**Texte retenu**:
:::

Même si elle est critiquée et qu'on montre comment elle est
victime, ils ne remettent pas en cause son utilité. Face à eux se
tient le président Ahmadinejad qui semble vraiment vouloir changer de
régime et passer à une autre méthode de régulation.
Ses volontés de changer le statut de l'Iran en puissance
nucléaire pouvant transmettre la technologie a ses alliés
étant bloquées, il prône semble-t-il pour un changement
complet du système. C'est une grande différence qui a un impact
pour les interlocuteurs internationaux.
C'est le double jeu que l'on pourrait identifier, cette
subtile stratégie qui consiste à laisser discuter avec les
occidentaux les gens qui croient le plus dans le régime et à les
« mettre en compétition » avec le président
profondément révisionniste. Cela peut permettre de gagner du
temps, de créer la confusion, les ambassadeurs sont en effet les seuls
censés représenter leur pays et avoir donc les
accréditations nécessaires pour négocier. C'est une forme
d'instrumentalisation de l'AIEA qui négocie avec des gens de bonnes
volontés qui sont contredits par des leaders ayant un autre point de vue
sur ces questions. Ce premier mécanisme touche à la
négociation et à l'AIEA. Le deuxième double jeu que l'on a
identifié au long de ce mémoire est la densification des
informations contradictoires, mélange de discours, de provocations, de
résumés, d'articles de presse. Sans s'intéresser à
la question il est très dur de se faire un avis et les jeux subtils
joués par les différents protagonistes rendent le choix encore
plus dur. Dans ce bouillonnement de points de vue, la radicalisation des
discours ne laisse au lecteur le choix qu'entre deux options. Pour ou contre
les idées contestataires qui renvoient subtilement au mouvement des non
alignés, à la dénonciation du capitalisme sauvage, aux
inégalités sociales, à l'injustice.
C'est grâce à ce passé et à son
passé que l'Iran peut amener le débat la ou bon lui semble, il
est très intelligent de mélanger les différentes causes,
cela permet de récupérer le maximum de partisans tout au long du
chemin. Cela est fait à tous les niveaux, il y en a pour tous les
goûts, tous les tempéraments, des plus violents au plus calmes et
modérés. C'est une formidable leçon de stratégie de
communication, si on l'a prend dans son ensemble et qu'on la fige on doit
reconnaître la marque d'un très fin stratège. Cependant le
temps et l'histoire peuvent être les seuls stratèges, il n'y a pas
forcément quelqu'un derrière tous les discours et toutes les
communications, et les Iraniens n'ont pas pu forcer les autres joueurs à
interagir avec eux. C'est donc un jeu complexe, mais le traité de
non-prolifération semble un peu perdu dans tout cela, cette
stratégie de communication ressemble plus à un outil de lutte
antiaméricaine qu'à une stratégie uniquement basée
sur la défense de son droit nucléaire. Cette crise ressemble plus
à une manière de combattre les américains par tous les
moyens.

:::

**Matériaux sources**:
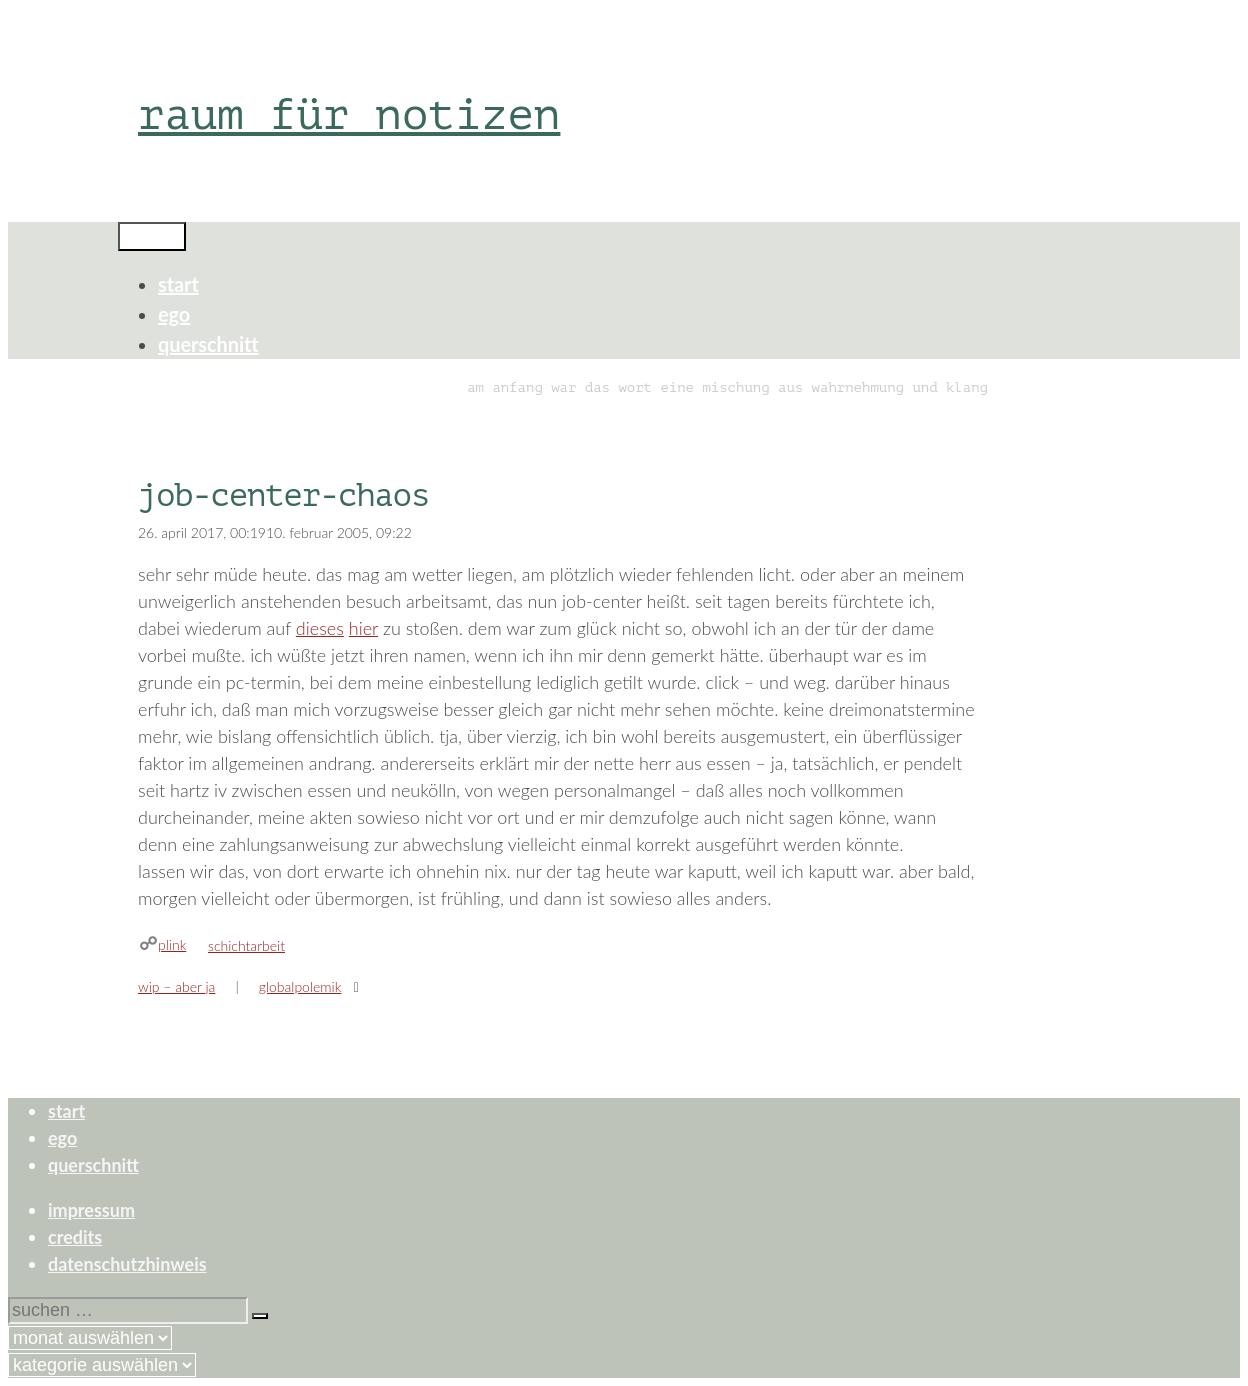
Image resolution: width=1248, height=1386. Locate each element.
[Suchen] (260, 1316)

:::

**Consignes**:
(1) Reprenez mot pour mot le passage de l'extrait qui va de « Même si elle » jusqu'à « méthode de régulation. ».
(2) Répondez, s'il vous plaît, à ces questions sur l'extrait :
(a) Qui sont les seuls censés représenter leur pays et disposer des accréditations nécessaires pour négocier ?
(b) Entre combien d'options la radicalisation des discours laisse-t-elle le choix au lecteur ?
(c) À quoi la stratégie de communication ressemble-t-elle davantage qu'à une stratégie uniquement basée sur la défense du droit nucléaire ?
Les matériaux ci-dessus ne servent pas pour cet exercice.

**Réponses**:
(1)
Même si elle est critiquée et qu'on montre comment elle est
victime, ils ne remettent pas en cause son utilité. Face à eux se
tient le président Ahmadinejad qui semble vraiment vouloir changer de
régime et passer à une autre méthode de régulation.

(2)
(a) Les ambassadeurs.
(b) Deux : pour ou contre les idées contestataires.
(c) À un outil de lutte antiaméricaine.